[Entries from a dataset]
╔══

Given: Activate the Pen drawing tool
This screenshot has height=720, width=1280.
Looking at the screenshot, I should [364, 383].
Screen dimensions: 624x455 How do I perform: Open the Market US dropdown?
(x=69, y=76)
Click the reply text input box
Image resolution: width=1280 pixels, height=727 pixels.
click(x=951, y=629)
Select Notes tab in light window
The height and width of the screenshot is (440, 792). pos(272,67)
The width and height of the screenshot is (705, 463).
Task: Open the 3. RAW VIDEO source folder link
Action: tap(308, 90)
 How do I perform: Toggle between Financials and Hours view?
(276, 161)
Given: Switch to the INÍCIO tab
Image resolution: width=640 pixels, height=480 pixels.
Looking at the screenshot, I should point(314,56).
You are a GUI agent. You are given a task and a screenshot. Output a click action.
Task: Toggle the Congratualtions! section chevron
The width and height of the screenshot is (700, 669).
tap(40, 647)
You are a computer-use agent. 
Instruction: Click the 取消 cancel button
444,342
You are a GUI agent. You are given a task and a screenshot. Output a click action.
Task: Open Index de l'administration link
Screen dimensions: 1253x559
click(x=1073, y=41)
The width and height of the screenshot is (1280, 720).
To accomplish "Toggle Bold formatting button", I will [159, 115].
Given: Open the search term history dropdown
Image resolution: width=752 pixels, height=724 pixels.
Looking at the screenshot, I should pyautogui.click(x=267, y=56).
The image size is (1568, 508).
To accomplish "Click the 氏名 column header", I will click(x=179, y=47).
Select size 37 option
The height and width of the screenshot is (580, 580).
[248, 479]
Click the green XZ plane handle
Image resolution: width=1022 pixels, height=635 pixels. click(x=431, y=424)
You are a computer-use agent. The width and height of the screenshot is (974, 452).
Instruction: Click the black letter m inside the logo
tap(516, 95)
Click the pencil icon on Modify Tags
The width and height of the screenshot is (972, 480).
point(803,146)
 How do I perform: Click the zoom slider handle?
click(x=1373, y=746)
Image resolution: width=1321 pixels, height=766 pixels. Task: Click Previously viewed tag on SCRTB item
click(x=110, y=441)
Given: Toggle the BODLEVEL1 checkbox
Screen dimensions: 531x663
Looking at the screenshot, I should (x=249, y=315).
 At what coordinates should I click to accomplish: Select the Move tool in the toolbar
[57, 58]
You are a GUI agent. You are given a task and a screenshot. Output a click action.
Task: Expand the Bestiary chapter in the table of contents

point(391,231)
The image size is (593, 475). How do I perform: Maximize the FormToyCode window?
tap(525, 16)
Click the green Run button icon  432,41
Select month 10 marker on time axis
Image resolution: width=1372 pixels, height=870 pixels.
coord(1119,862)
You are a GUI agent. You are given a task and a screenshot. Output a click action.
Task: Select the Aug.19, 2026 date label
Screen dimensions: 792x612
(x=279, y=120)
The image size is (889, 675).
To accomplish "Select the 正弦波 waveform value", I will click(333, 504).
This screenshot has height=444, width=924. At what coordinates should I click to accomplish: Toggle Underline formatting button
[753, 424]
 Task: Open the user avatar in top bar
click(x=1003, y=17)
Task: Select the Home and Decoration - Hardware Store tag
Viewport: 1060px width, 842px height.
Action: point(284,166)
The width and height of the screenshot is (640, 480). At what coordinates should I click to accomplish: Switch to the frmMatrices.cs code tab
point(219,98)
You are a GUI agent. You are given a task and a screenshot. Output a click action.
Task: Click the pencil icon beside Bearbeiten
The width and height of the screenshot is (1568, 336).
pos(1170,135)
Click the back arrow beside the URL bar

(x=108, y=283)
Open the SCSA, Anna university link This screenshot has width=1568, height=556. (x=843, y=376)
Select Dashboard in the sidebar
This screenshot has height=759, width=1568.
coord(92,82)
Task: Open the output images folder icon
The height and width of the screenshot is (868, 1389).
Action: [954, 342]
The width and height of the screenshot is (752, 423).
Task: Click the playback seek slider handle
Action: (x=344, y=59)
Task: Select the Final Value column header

╚══

Rewrite the items from the first line through the line containing "Looking at the screenshot, I should point(314,56).", inclusive, replacing "Notes tab" with "Comments tab" and leaving everything else unchanged. Give only those lines.

■ Task result:
Given: Activate the Pen drawing tool
This screenshot has height=720, width=1280.
Looking at the screenshot, I should [364, 383].
Screen dimensions: 624x455 How do I perform: Open the Market US dropdown?
(x=69, y=76)
Click the reply text input box
Image resolution: width=1280 pixels, height=727 pixels.
click(x=951, y=629)
Select Comments tab in light window
The height and width of the screenshot is (440, 792). pos(272,67)
The width and height of the screenshot is (705, 463).
Task: Open the 3. RAW VIDEO source folder link
Action: tap(308, 90)
 How do I perform: Toggle between Financials and Hours view?
(276, 161)
Given: Switch to the INÍCIO tab
Image resolution: width=640 pixels, height=480 pixels.
Looking at the screenshot, I should point(314,56).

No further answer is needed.